Tasks –
(a) Please quote the passage of the article on Trump and the Navy captain starting with "The president, who" and going on through "the plea Monday.".
(b) Answer these questions from the article on Trump and the Navy captain.
(i) Which ship was Crozier formerly with?
(ii) About how many sailors were on that ship?
(iii) On what day did Trump criticize the captain?

Text block –
● ● ● ●
‘It Was Terrible What He Did’: Trump Rips Navy Captain Who Sounded Alarm On His Sick Sailors

President Donald Trump on Saturday lashed the Navy captain who was relieved of duty this week after he pleaded with military authorities in a letter for help for sailors with COVID-19 on his aircraft carrier.

“I thought it was terrible what he did, to write a letter,” an annoyed Trump said at his press briefing, referring to the action by Captain Brett Crozier. “This isn’t a class on literature. This is a captain of a massive ship that’s nuclear-powered. He shouldn’t be talking that way in a letter.” 

The president, who also noted that he doesn’t “know much about it,” said that Crozier’s letter “raised alarm bells unnecessarily.” 

Crozier, formerly of the USS Theodore Roosevelt, sent the letter seeking help for a coronavirus outbreak on his ship in a nonsecure unclassified email. It leaked to the media. More than 100 of 4,000 sailors on the ship had already tested positive for COVID-19 when Cozier sent the plea Monday.
● ● ● ●
Extracted material –

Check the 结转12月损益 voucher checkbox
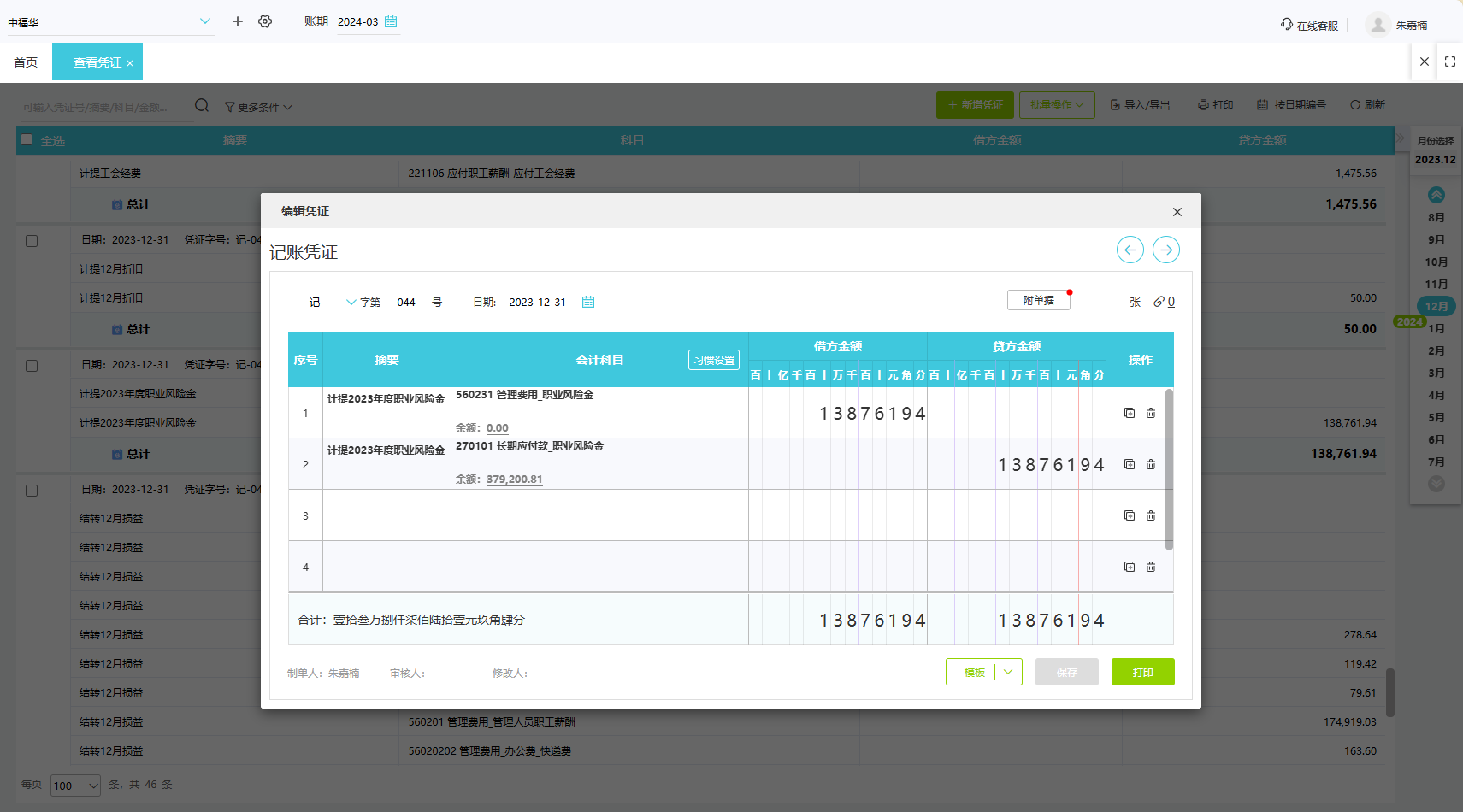The height and width of the screenshot is (812, 1463). (x=32, y=491)
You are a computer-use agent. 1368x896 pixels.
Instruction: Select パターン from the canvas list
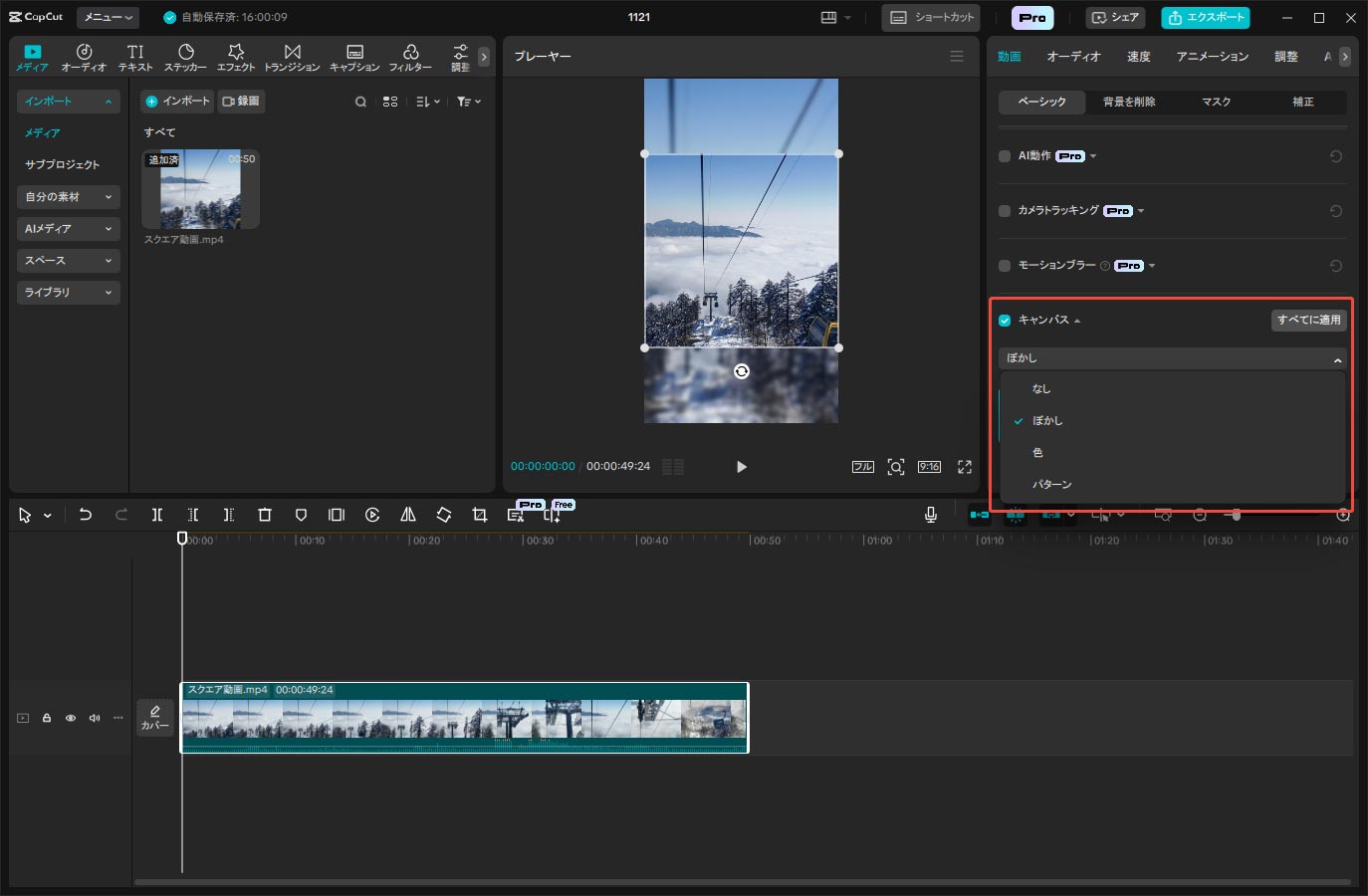pos(1052,485)
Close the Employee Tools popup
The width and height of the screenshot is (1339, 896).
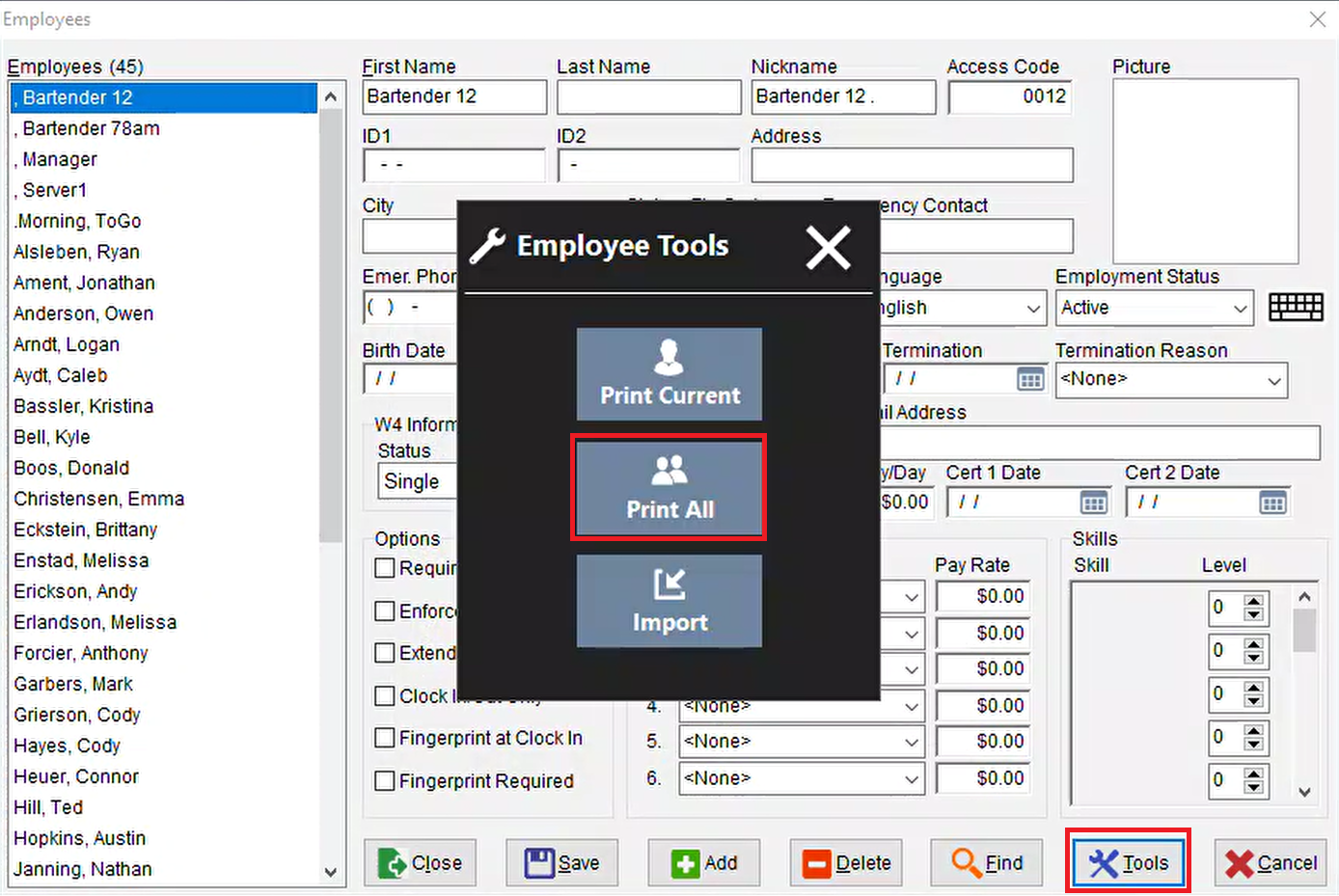(828, 247)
● ● ● ●
Solutions below –
(a)
The president, who also noted that he doesn’t “know much about it,” said that Crozier’s letter “raised alarm bells unnecessarily.” 

Crozier, formerly of the USS Theodore Roosevelt, sent the letter seeking help for a coronavirus outbreak on his ship in a nonsecure unclassified email. It leaked to the media. More than 100 of 4,000 sailors on the ship had already tested positive for COVID-19 when Cozier sent the plea Monday.

(b)
(i) The USS Theodore Roosevelt.
(ii) 4,000.
(iii) Saturday.